The counter-based L2 cache replacement [Kharbutli and Solihin 2008] predicts when to evict a block before it reaches the bottom of the stack. Two approaches were presented: the Access Interval Predictor (AIP) and the Live-time Predictor (LvP). The former bases its predictions by using counters to keep track of the number of accesses to the same set during a given access interval of a cache line. If the counter reaches a threshold value (learned from the previous behavior of the line), the associated line can be selected for replacement. The latter differs from the first one in that it counts the number of accesses to each line instead of to the same set.
The cache burst-based prediction [Liu et al. 2008 ] is applied in L1 caches and predicts the number of bursts that a block will exhibit during its live time in L1. Authors argue that such a predictor does not work at L2, since most cache accesses are filtered by L1 and are not seen by L2. As a result of this observation, they propose another kind of predictor (i.e., reference counter-based) for L2. Contrary to this work, we claim that the MRU-Tour concept can contribute to performance in L2 since we found that most blocks have a single MRU-Tour in L2. In addition, it can be done with simple hardware and without help of any assistant predictor. Finally, the proposed MRUT policy make use of recency of information for just a few blocks to enhance the performance.
The instruction-based reuse-distance prediction [Petoumenos et al. 2009 ] attempts to relate the reuse distance of a cache line to memory-access instructions in LLCs. These instructions usually access lines that exhibit predictable reuse behavior due to program locality. The predictor uses a history table indexed by the PC of the instruction, and each entry contains a reuse-distance value and a confidence value for the prediction. To update the predictor at run-time, the approach employs two sampler structures. The replacement policy selects the line to be evicted from those having a long reuse distance prediction (they will be referenced again far into the future) or those that were unaccessed in the cache.
Other state-of-the-art approaches improve the performance of LRU by using modified LRU [Dybdahl et al. 2007; Jiang and Zhang 2002; Wong and Baer 2000] or a pseudo-LIFO stack [Chaudhuri 2009 ].
In the context of victim caches, Scavenger [Basu et al. 2007] consists of an LLC architecture that divides the cache organization in two exclusive parts: a traditional LLC and a victim file. The latter part aims to retain the blocks that most frequently missed the LLC structure. On a miss in the LLC structure but a hit in the victim file, the block is transferred to the LLC structure. On a miss in both LLC and victim file, a Bloom Filter is used to keep track of the frequency of misses to the target block address. The replaced block from the LLC is allocated in the victim file depending on its frequency value and the lowest frequency value of the blocks residing in the victim. A pipelined priority heap is used in the victim file to maintain the priority values of all the blocks.

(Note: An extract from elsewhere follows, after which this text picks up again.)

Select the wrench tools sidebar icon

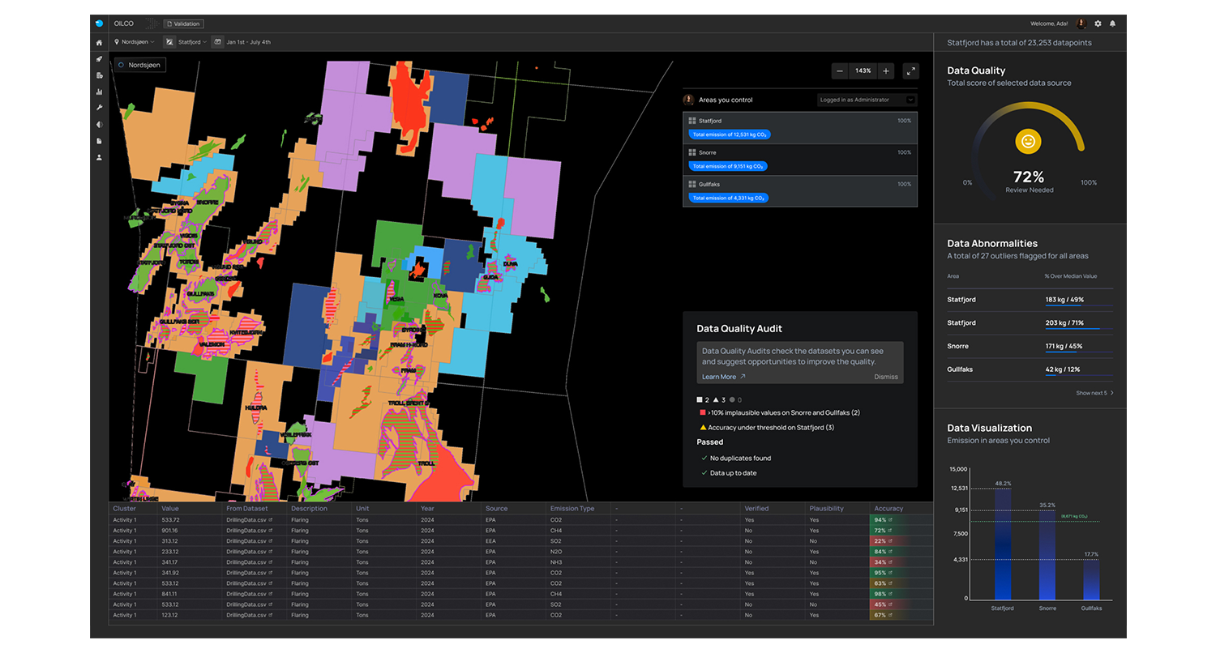pyautogui.click(x=99, y=109)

The Bubble scheme [Zhang and Xue 2009] , unlike the LRU scheme, uses a queue instead of a stack that works as follows. An incoming block is allocated at the bottom of the queue, which is the location with the lowest access frequency. Anytime a block hits again, it is promoted one-position upwards the queue. In this way, the blocks closer to the top of the queue evince a higher access frequency than those closer to the bottom. When there is a lack of space, the block to be evicted is selected either from the bottom or the top of the queue, depending on whether the previous access to that set resulted in a cache miss or a cache hit, respectively. This work also presents a divide-andconquer technique referred to as DC-Bubble, which divides the blocks in each cache set into independent groups, so that each group has its own replacement logic. In this scheme, when a block is fetched, the target group within the set is randomly selected. These schemes exploiting both recency and frequency of information and adapting to changes in the working set have been modeled for comparison purposes in this article.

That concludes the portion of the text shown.